Em o Mal-Estar na Cultura (1930), Freud propôs uma reflexão sobre situações de impasse que levariam o ser humano a sofrer e descreveu três fontes principais de sofrimento que estariam em jogo: o declínio natural do corpo, as imperfeições das leis que nos regem e as exigências internas de satisfação.

Já em Moisés e o Monoteísmo (1939), Freud aponta a função do estranho e do ódio na constituição do sujeito e nas identificações feitas por ele, uma vez que o profeta foi morto pelo próprio povo que o elegeu, similar à morte do pai primevo em Totem e Tabu.

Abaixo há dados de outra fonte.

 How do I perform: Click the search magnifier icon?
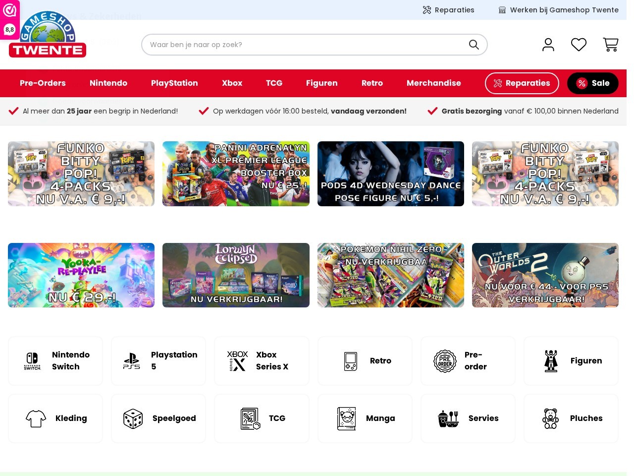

Esses três textos transmitem a ideia de que “o ódio se encontra no âmago da constituição subjetiva, atrelado à expulsão primordial pelo sujeito daquilo que lhe resulta insuportável em si mesmo e que, doravante, passa a ser localizado no Outro, com horror”3.

Se o ódio se encontra no âmago da constituição subjetiva e o sujeito expulsa aquilo que se torna insuportável em si mesmo, podemos falar de puro gozo. Assim, o sujeito que ataca com ódio um outro sujeito, por ser diferente da heteronormatividade, traz a ideia de que, o que se odeia na realidade, é o modo de gozar do outro. Um gozo insuportável em si mesmo. Para embasar essa fala, cito Cunha que diz: “O gozo do Um-sozinho está na raiz da segregação, o ódio que prolifera está intimamente ligado a ele” 4

Em seu último ensino, no Seminário XXIII (1975), Lacan diz:

“o falasser adora seu corpo, porque crê que o tem. Na realidade, ele não o tem, mas seu corpo é sua única consistência, consistência mental, é claro, pois seu corpo sai fora a todo instante”5

E ainda pontua que o corpo é um acontecimento do discurso e, portanto, é a fonte das pulsões por onde o gozo se manifesta.

O que pode a psicanálise frente ao ódio e à violência?

Vimos, então, que as causas subjetivas do ódio e da violência dizem respeito ao singular de cada um. E assim, orientados pela psicanálise, podemos pensar o ódio nos fenômenos da cultura e da época e embora não haja soluções em massa para um possível enfrentamento dessa questão, acredito que os psicanalistas, para além do consultório particular, podem e poderão contribuir com o desvelar desse mal-estar na sociedade, o ódio a um corpo diferente, assim como no singular da clínica.

Cartel: Gênero e Sexuação

1 Jornal UNESP – Outubro de 2022. https://jornal.unesp.br
2Observatório de Gênero, Biopolítica y Transexualidade, FAPOL – Tercer Informe Gestión 2020-2022. https://fapol.org/blog/observatorio-de-genero-biopolitica-y-transexualidad-tercer-informe-gestion-2020-2021-2022/
3 Musashi ,B. e Dias. E. Soluções ao ódio? Libertad de pluma, n. 09, 2019.

http://lalibertaddepluma.org/blanca-musachi-e-eliane-costa-dias-solucoes-ao-odio/
4 Cunha, L.F C.  Argumento do IX ENAPOL. Disponível em: https://ix.enapol.org/argumento
5 Lacan, J. Seminário 23, o sinthoma. Rio de Janeiro: Zahar, p. 64.